No desmaquillarnos antes de irnos
a dormir es de los peores errores que podemos cometer, ya que el maquillaje
obstruye los poros e impide que la piel respire.
El maquillaje llegó para ser uno
de los grandes aliados de belleza para la mayoría de mujeres, siendo
una gran ayuda para mejorar el aspecto de la piel y del rostro en general.
Durante años la industria
cosmética ha trabajado en el desarrollo y producción de miles de productos
estéticos que tienen como fin cumplir con las necesidades de cada mujer.
No obstante, el no saber utilizar
estos elementos de la forma correcta o el hecho de adoptar algunos hábitos
desconociendo sus consecuencias ha incrementado las consultas con el
dermatólogo por los problemas que se están produciendo en la piel.
Por esta razón, es muy importante
ser conscientes de lo que no se debe hacer con este tipo de productos y
tratar de evitarlos para no correr riesgos. Estos son los malos usos del
maquillaje que le pueden hacer daño a la piel cuando se ignoran.
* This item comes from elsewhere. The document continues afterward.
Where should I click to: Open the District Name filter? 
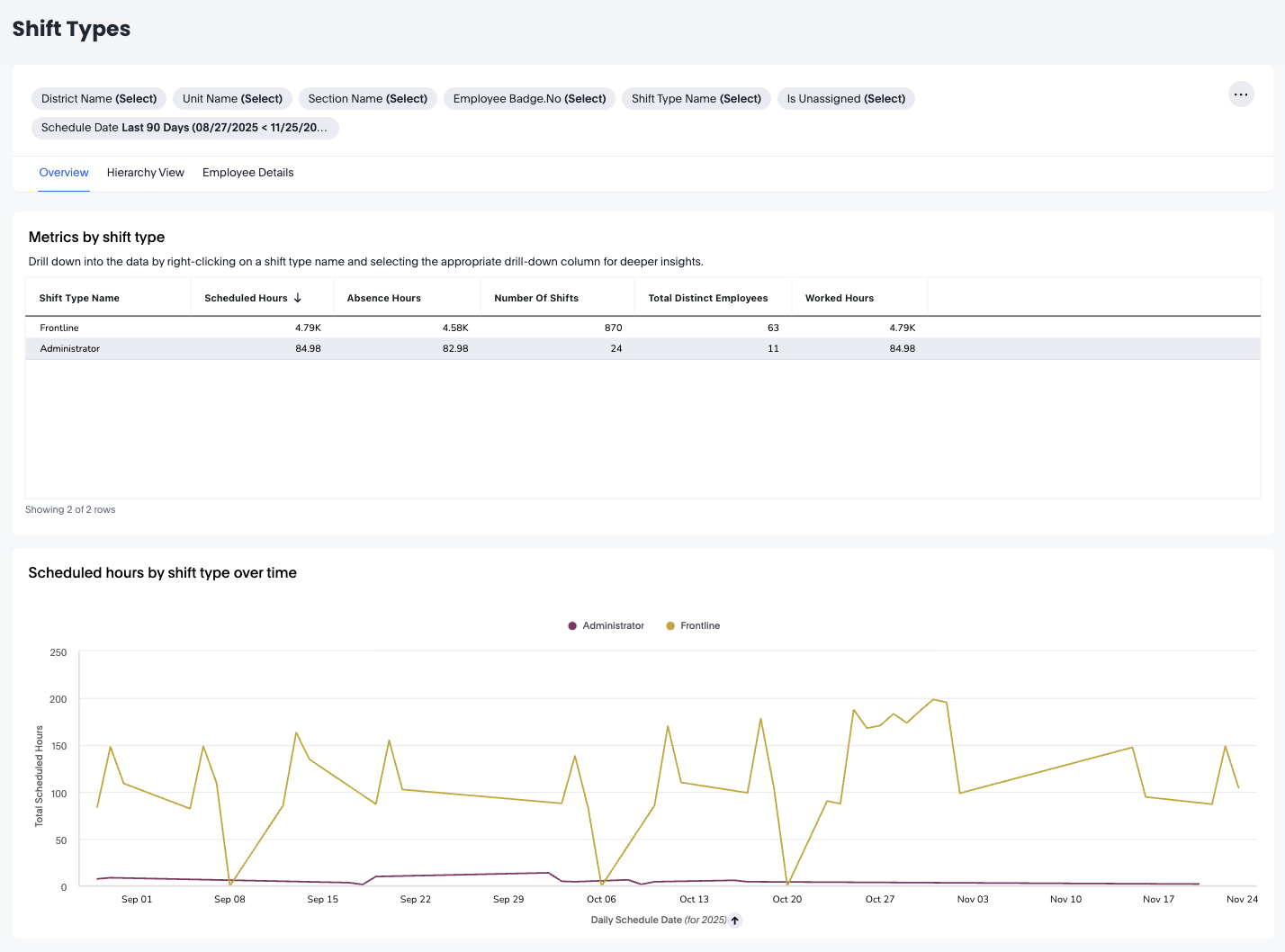click(99, 99)
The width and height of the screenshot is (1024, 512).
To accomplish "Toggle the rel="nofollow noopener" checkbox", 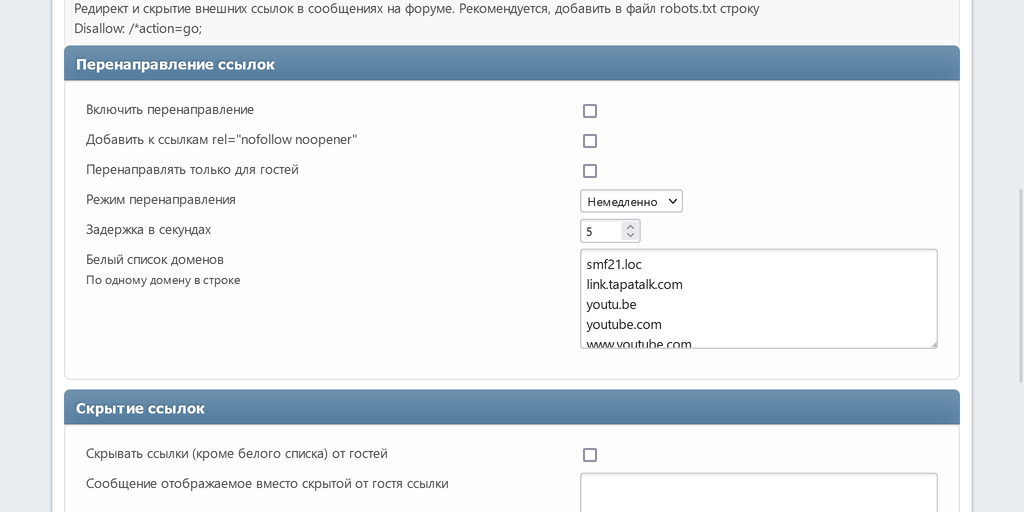I will [x=590, y=141].
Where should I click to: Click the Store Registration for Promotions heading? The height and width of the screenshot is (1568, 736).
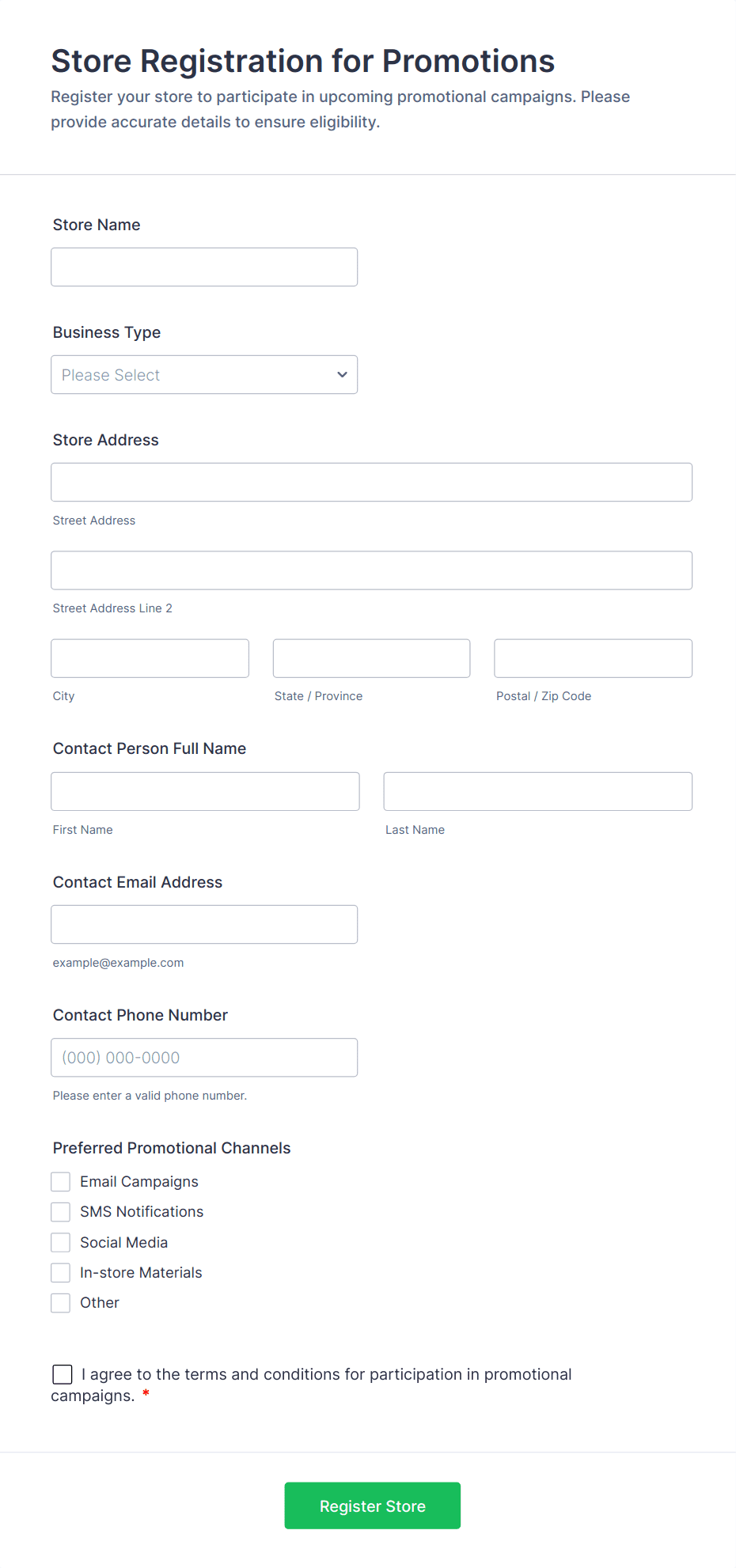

1. Compartir los cosméticos
Entre amigas o familiares resulta
muy normal compartir ropa, accesorios y muchos otros elementos de moda.
Esto hace que muchas mujeres no
tengan problema alguno en compartir también sus productos para maquillar.
¡Cuidado!
El compartir labiales, delineadores,
polvo e incluso las brochas de aplicación, incrementa el riesgo de contraer infecciones
virales como es el caso de la conjuntivitis y las úlceras bucales.
Además, si la otra persona tiene
algún grado de acné, también existe el riesgo de que sus bacterias se queden en
los productos y lleguen a la piel por contacto
2. Utilizar pestañas postizas
Unas pestañas largas y abundantes
hacen lucir una mirada más expresiva y hermosa. En la búsqueda de ello, algunas
mujeres han optado por utilizar con frecuencia las populares pestañas
postizas que se adhieren con un pegamento.
Precisamente ese producto
para pegarlas en los párpados es el que podría ser perjudicial, ya que algunos
contienen formal aldehído, componente que puede irritar los ojos.
La aplicación incorrecta de este
puede hacer que las pestañas naturales se vuelvan frágiles y se
rompan; sin embargo, ponerlas tomando las precauciones pertinentes puede hacer
su uso algo más seguro.
3. Dormir con maquillaje
Muchas mujeres llegan cansadas a
casa después del trabajo o una actividad nocturna y piensan en todo menos en
remover todo el maquillaje que han utilizado para lucir perfectas. ¡Grave
error!
Este hábito evita que la
piel tenga la oxigenación suficiente para repararse durante el periodo de
descanso y al día siguiente se evidenciarán muchos problemas. El rostro y, en
especial, el contorno de los ojos, son los que más sufren por ello.
Los cosméticos hacen
que los poros de la piel se obstruyan y como consecuencia se puede desarrollar
algún tipo de acné.
Además, algunos productos
provocan irritación en los ojos, pues durante la noche pueden penetrar sin que
la persona se llegue a dar cuenta.
El maquillaje diseñado para
realzar la mirada y los ojos contiene aceites y ceras, ingredientes que bloquean
las glándulas, maltratando la piel e incluso provocando inflamaciones como la
conjuntivitis.
4. Utilizar maquillaje vencido
Como ocurre con los alimentos, el
maquillaje viene con fechas de caducidad que indican el lapso de vida útil
del producto sin que sus compuestos lleguen a ser dañinos.
Pasada la fecha indicada, es
probable que la composición empiece a sufrir cambios que no deben ser aplicados
sobre la piel para evitar el desarrollo de alteraciones.
Los de buena calidad suelen durar
mucho tiempo, pero tienen una fecha de vencimiento que se debe respetar.
No tirar un producto pasado de
tiempo puede llegar a provocar una infección o irritación, ya que allí se
albergan bacterias que se pueden propagar.
Además, cuando pasa la fecha
indica suelen perder su aroma agradable y es probable que su consistencia ya no
sea la misma.
5. Aplicar delineador sobre la
línea de agua
Los ojos, como muchas partes del
cuerpo, tienen bacterias naturales que pueden actuar para bien o para mal,
dependiendo del estímulo y la función.
Al utilizar artículos como
lápices o delineadores en la parte interna del ojo, es decir, sobre la línea de
agua, se pueden estar introduciendo bacterias externas que incrementan el
riesgo de desarrollar infecciones y obstrucción de las glándulas sebáceas.
Se estima que un 30% de las
partículas del delineador entran a la capa protectora del ojo cuando el
producto se aplica sobre la llamada línea de agua.